Vâki olanda hayır vardır
31/01/2019 Perşembe Köşe yazarı A.U
Mesruk bin el Celâ hazretleri, Tâbiîn devrininin meşhur fıkıh ve hadîs âlimidir.
O, şöyle anlatır:
Bir çöl bedevîsinin bir merkebi, bir köpeği, bir de horozu vardı. Horoz onları namaza uyandırır, köpek bekçilik yapar, merkep de yüklerini taşırdı.
Bir gün bir tilki, horozu kaçırdı.
Aile fertleri çok üzüldüler!
O ise hayra yorup;
“Üzülmeyin, belki hakkımızda böylesi hayırlıdır” dedi.
Aradan bir müddet geçti...
Bir kurt merkebi parçaladı!
Çoluk çocuğu üzüldüler!
O, yine üzülmeyip;
“Üzülmeyin, belki hayırlısı böyledir” dedi.
Daha sonra köpek öldü!
Ailesi yine çok üzüldüler!
Adam buna da üzülmeyip;
“Üzülmeyin, vâki olanda hayır vardır” dedi.
Nihâyet bir gece sabaha karşı eşkıyâlar köyü bastı. Bu aile hâriç bütün köy halkının mallarını gasbedip kendilerini de esir alıp götürdüler.
Çünkü eşkıyâlar, hayvanlarının gürültüsünü işitip, bulundukları yeri tesbit etmişlerdi...
Onlarınsa hayvanları birer sebeple ölmüşlerdi.
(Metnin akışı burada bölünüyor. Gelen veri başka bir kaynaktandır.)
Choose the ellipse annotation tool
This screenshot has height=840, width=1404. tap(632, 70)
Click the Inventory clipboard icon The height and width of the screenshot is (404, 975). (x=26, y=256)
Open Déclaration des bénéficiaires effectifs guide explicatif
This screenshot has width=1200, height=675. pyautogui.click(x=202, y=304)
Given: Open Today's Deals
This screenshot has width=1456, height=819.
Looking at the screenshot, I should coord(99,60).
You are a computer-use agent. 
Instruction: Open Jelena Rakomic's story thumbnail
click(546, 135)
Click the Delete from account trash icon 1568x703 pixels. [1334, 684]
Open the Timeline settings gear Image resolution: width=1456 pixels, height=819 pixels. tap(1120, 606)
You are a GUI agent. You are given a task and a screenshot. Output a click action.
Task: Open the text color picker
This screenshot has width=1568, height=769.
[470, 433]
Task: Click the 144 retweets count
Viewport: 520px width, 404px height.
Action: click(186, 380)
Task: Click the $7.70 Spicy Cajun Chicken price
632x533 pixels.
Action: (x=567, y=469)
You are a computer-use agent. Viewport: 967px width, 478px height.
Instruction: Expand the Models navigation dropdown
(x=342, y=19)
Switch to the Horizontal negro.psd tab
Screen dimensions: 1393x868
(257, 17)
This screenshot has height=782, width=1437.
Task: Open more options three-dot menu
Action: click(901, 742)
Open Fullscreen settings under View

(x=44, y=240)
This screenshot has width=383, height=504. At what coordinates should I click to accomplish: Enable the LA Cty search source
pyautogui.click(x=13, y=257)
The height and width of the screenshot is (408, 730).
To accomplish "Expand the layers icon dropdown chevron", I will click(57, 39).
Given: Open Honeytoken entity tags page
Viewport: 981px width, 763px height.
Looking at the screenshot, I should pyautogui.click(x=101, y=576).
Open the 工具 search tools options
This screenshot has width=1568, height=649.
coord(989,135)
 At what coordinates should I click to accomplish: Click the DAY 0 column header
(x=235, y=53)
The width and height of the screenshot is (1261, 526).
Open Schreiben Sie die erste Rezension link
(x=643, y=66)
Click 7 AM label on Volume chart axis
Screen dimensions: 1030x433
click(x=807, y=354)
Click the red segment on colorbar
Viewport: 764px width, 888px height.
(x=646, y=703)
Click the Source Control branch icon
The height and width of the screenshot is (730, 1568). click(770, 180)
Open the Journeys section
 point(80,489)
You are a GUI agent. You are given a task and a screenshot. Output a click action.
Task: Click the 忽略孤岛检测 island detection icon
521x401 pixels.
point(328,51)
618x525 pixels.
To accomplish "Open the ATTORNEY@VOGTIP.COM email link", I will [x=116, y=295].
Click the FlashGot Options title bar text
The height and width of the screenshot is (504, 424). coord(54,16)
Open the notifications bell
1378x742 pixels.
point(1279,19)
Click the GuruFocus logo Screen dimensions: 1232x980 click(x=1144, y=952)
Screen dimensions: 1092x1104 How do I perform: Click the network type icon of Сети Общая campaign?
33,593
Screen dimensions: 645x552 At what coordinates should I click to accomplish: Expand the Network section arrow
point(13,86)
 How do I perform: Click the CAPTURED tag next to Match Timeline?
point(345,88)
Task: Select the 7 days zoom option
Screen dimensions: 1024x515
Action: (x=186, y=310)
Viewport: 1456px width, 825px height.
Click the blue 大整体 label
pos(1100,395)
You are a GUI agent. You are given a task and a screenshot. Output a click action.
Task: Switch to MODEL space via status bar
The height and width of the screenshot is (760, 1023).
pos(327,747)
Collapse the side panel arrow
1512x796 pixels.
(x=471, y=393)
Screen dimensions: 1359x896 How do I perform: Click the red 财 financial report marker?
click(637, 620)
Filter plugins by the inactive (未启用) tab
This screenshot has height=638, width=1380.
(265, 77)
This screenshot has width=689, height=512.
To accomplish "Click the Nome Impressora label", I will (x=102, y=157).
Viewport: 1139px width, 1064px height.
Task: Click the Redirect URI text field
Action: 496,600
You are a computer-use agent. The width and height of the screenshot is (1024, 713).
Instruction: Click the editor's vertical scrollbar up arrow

Hayvan olmayınca sesleri de yoktu...
Hayvan sesleri olmayınca eşkıyâlar zifirî karanlıkta bunları fark edemediler.
Ve çekip gittiler...
Mesruk bin el Celâ hazretleri bu hâdiseyi anlattıktan sonra; "Bunların hayvanlarının ölmesi, hayırlı olmuş ki, bu belâdan kurtulmuşlar" buyurdu.